--- INPUT MATERIAL Enclosed Below ---

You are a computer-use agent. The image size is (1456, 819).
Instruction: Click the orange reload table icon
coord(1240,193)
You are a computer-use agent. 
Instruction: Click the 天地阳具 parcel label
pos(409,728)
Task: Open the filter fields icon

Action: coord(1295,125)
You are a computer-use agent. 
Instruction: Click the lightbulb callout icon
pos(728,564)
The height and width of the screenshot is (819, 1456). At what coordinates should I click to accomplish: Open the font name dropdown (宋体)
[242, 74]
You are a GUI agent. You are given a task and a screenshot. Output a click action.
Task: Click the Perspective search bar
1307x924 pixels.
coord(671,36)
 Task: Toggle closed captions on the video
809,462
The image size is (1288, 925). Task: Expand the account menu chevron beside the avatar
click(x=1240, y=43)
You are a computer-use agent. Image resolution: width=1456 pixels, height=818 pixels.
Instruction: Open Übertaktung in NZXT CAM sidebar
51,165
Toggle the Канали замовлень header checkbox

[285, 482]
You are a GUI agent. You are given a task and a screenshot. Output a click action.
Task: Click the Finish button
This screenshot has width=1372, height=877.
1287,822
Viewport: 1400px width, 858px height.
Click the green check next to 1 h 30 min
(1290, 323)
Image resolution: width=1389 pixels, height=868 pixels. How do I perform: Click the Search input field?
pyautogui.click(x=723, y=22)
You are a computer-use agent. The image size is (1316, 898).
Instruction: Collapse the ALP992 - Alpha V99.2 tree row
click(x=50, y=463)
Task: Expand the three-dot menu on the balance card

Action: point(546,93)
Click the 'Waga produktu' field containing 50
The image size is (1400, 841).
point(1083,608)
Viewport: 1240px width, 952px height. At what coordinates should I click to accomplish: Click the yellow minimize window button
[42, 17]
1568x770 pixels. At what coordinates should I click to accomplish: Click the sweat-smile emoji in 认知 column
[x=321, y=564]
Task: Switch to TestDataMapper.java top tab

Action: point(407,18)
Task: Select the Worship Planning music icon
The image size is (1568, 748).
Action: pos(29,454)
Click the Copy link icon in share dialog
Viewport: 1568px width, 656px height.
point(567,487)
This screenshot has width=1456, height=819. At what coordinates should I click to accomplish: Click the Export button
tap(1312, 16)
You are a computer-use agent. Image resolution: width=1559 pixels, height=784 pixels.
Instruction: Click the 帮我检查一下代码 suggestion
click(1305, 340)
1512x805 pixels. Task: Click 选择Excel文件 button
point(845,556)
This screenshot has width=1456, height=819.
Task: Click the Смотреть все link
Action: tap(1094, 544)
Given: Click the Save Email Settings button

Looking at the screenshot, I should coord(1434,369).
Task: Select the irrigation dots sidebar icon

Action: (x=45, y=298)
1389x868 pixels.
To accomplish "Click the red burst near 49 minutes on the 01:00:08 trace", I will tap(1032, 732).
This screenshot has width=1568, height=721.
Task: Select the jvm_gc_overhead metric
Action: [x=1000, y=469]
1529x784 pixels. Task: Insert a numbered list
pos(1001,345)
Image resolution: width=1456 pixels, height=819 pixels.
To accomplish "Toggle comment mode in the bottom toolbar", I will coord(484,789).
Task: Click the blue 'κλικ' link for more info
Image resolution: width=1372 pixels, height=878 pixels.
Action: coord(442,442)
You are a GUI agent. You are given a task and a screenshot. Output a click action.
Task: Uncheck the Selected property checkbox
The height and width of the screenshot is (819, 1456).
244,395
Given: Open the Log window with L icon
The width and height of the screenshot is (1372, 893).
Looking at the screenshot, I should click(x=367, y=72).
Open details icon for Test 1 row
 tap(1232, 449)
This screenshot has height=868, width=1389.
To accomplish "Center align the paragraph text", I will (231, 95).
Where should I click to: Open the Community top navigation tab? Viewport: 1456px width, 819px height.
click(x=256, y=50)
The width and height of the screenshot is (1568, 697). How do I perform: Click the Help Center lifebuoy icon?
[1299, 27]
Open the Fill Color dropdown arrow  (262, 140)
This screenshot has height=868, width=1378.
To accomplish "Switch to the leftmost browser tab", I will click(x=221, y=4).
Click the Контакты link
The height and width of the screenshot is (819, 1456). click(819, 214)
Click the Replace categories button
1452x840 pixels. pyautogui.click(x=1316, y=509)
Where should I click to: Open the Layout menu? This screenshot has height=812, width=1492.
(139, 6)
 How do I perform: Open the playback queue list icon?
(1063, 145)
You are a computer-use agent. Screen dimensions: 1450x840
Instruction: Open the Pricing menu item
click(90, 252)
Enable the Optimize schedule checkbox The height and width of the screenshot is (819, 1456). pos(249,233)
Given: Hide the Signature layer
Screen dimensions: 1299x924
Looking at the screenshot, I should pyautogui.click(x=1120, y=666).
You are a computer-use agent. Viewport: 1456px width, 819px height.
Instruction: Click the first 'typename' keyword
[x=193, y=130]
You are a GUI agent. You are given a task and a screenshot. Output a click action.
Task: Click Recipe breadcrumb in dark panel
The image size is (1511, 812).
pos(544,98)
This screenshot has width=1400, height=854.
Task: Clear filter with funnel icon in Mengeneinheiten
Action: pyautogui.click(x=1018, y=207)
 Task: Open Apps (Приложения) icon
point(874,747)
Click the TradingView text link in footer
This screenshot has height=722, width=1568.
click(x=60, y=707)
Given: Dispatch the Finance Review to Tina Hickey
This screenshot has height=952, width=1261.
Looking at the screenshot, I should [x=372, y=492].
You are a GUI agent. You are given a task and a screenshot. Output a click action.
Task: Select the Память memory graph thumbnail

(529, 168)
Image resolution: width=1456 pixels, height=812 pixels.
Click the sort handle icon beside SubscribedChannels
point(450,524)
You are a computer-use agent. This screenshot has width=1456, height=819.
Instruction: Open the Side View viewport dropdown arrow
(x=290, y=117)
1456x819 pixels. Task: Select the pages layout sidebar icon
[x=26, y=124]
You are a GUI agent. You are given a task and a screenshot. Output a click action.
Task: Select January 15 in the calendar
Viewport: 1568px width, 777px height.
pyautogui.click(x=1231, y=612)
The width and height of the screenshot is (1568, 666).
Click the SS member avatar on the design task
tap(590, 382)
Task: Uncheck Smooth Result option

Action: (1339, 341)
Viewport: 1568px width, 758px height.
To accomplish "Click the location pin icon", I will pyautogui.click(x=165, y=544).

--- End of Enclosed INPUT MATERIAL ---

- DIRECTIONS FOR THIS TASK -
Repeat back the data above, exact to the last character.

- WRITTEN REPLY -
You are a computer-use agent. The image size is (1456, 819).
Instruction: Click the orange reload table icon
coord(1240,193)
You are a computer-use agent. 
Instruction: Click the 天地阳具 parcel label
pos(409,728)
Task: Open the filter fields icon

Action: coord(1295,125)
You are a computer-use agent. 
Instruction: Click the lightbulb callout icon
pos(728,564)
The height and width of the screenshot is (819, 1456). At what coordinates should I click to accomplish: Open the font name dropdown (宋体)
[242, 74]
You are a GUI agent. You are given a task and a screenshot. Output a click action.
Task: Click the Perspective search bar
1307x924 pixels.
coord(671,36)
 Task: Toggle closed captions on the video
809,462
The image size is (1288, 925). Task: Expand the account menu chevron beside the avatar
click(x=1240, y=43)
You are a computer-use agent. Image resolution: width=1456 pixels, height=818 pixels.
Instruction: Open Übertaktung in NZXT CAM sidebar
51,165
Toggle the Канали замовлень header checkbox

[285, 482]
You are a GUI agent. You are given a task and a screenshot. Output a click action.
Task: Click the Finish button
This screenshot has width=1372, height=877.
1287,822
Viewport: 1400px width, 858px height.
Click the green check next to 1 h 30 min
(1290, 323)
Image resolution: width=1389 pixels, height=868 pixels. How do I perform: Click the Search input field?
pyautogui.click(x=723, y=22)
You are a computer-use agent. The image size is (1316, 898).
Instruction: Collapse the ALP992 - Alpha V99.2 tree row
click(x=50, y=463)
Task: Expand the three-dot menu on the balance card

Action: point(546,93)
Click the 'Waga produktu' field containing 50
The image size is (1400, 841).
point(1083,608)
Viewport: 1240px width, 952px height. At what coordinates should I click to accomplish: Click the yellow minimize window button
[42, 17]
1568x770 pixels. At what coordinates should I click to accomplish: Click the sweat-smile emoji in 认知 column
[x=321, y=564]
Task: Switch to TestDataMapper.java top tab

Action: point(407,18)
Task: Select the Worship Planning music icon
The image size is (1568, 748).
Action: pos(29,454)
Click the Copy link icon in share dialog
Viewport: 1568px width, 656px height.
point(567,487)
This screenshot has width=1456, height=819. At what coordinates should I click to accomplish: Click the Export button
tap(1312, 16)
You are a computer-use agent. Image resolution: width=1559 pixels, height=784 pixels.
Instruction: Click the 帮我检查一下代码 suggestion
click(1305, 340)
1512x805 pixels. Task: Click 选择Excel文件 button
point(845,556)
This screenshot has width=1456, height=819.
Task: Click the Смотреть все link
Action: tap(1094, 544)
Given: Click the Save Email Settings button

Looking at the screenshot, I should coord(1434,369).
Task: Select the irrigation dots sidebar icon

Action: (x=45, y=298)
1389x868 pixels.
To accomplish "Click the red burst near 49 minutes on the 01:00:08 trace", I will tap(1032, 732).
This screenshot has width=1568, height=721.
Task: Select the jvm_gc_overhead metric
Action: [x=1000, y=469]
1529x784 pixels. Task: Insert a numbered list
pos(1001,345)
Image resolution: width=1456 pixels, height=819 pixels.
To accomplish "Toggle comment mode in the bottom toolbar", I will coord(484,789).
Task: Click the blue 'κλικ' link for more info
Image resolution: width=1372 pixels, height=878 pixels.
Action: coord(442,442)
You are a GUI agent. You are given a task and a screenshot. Output a click action.
Task: Uncheck the Selected property checkbox
The height and width of the screenshot is (819, 1456).
244,395
Given: Open the Log window with L icon
The width and height of the screenshot is (1372, 893).
Looking at the screenshot, I should click(x=367, y=72).
Open details icon for Test 1 row
 tap(1232, 449)
This screenshot has height=868, width=1389.
To accomplish "Center align the paragraph text", I will (231, 95).
Where should I click to: Open the Community top navigation tab? Viewport: 1456px width, 819px height.
click(x=256, y=50)
The width and height of the screenshot is (1568, 697). How do I perform: Click the Help Center lifebuoy icon?
[1299, 27]
Open the Fill Color dropdown arrow  (262, 140)
This screenshot has height=868, width=1378.
To accomplish "Switch to the leftmost browser tab", I will click(x=221, y=4).
Click the Контакты link
The height and width of the screenshot is (819, 1456). click(819, 214)
Click the Replace categories button
1452x840 pixels. pyautogui.click(x=1316, y=509)
Where should I click to: Open the Layout menu? This screenshot has height=812, width=1492.
(139, 6)
 How do I perform: Open the playback queue list icon?
(1063, 145)
You are a computer-use agent. Screen dimensions: 1450x840
Instruction: Open the Pricing menu item
click(90, 252)
Enable the Optimize schedule checkbox The height and width of the screenshot is (819, 1456). pos(249,233)
Given: Hide the Signature layer
Screen dimensions: 1299x924
Looking at the screenshot, I should pyautogui.click(x=1120, y=666).
You are a computer-use agent. Viewport: 1456px width, 819px height.
Instruction: Click the first 'typename' keyword
[x=193, y=130]
You are a GUI agent. You are given a task and a screenshot. Output a click action.
Task: Click Recipe breadcrumb in dark panel
The image size is (1511, 812).
pos(544,98)
This screenshot has width=1400, height=854.
Task: Clear filter with funnel icon in Mengeneinheiten
Action: pyautogui.click(x=1018, y=207)
 Task: Open Apps (Приложения) icon
point(874,747)
Click the TradingView text link in footer
This screenshot has height=722, width=1568.
click(x=60, y=707)
Given: Dispatch the Finance Review to Tina Hickey
This screenshot has height=952, width=1261.
Looking at the screenshot, I should [x=372, y=492].
You are a GUI agent. You are given a task and a screenshot. Output a click action.
Task: Select the Память memory graph thumbnail

(529, 168)
Image resolution: width=1456 pixels, height=812 pixels.
Click the sort handle icon beside SubscribedChannels
point(450,524)
You are a computer-use agent. This screenshot has width=1456, height=819.
Instruction: Open the Side View viewport dropdown arrow
(x=290, y=117)
1456x819 pixels. Task: Select the pages layout sidebar icon
[x=26, y=124]
You are a GUI agent. You are given a task and a screenshot. Output a click action.
Task: Select January 15 in the calendar
Viewport: 1568px width, 777px height.
pyautogui.click(x=1231, y=612)
The width and height of the screenshot is (1568, 666).
Click the SS member avatar on the design task
tap(590, 382)
Task: Uncheck Smooth Result option

Action: (1339, 341)
Viewport: 1568px width, 758px height.
To accomplish "Click the location pin icon", I will pyautogui.click(x=165, y=544).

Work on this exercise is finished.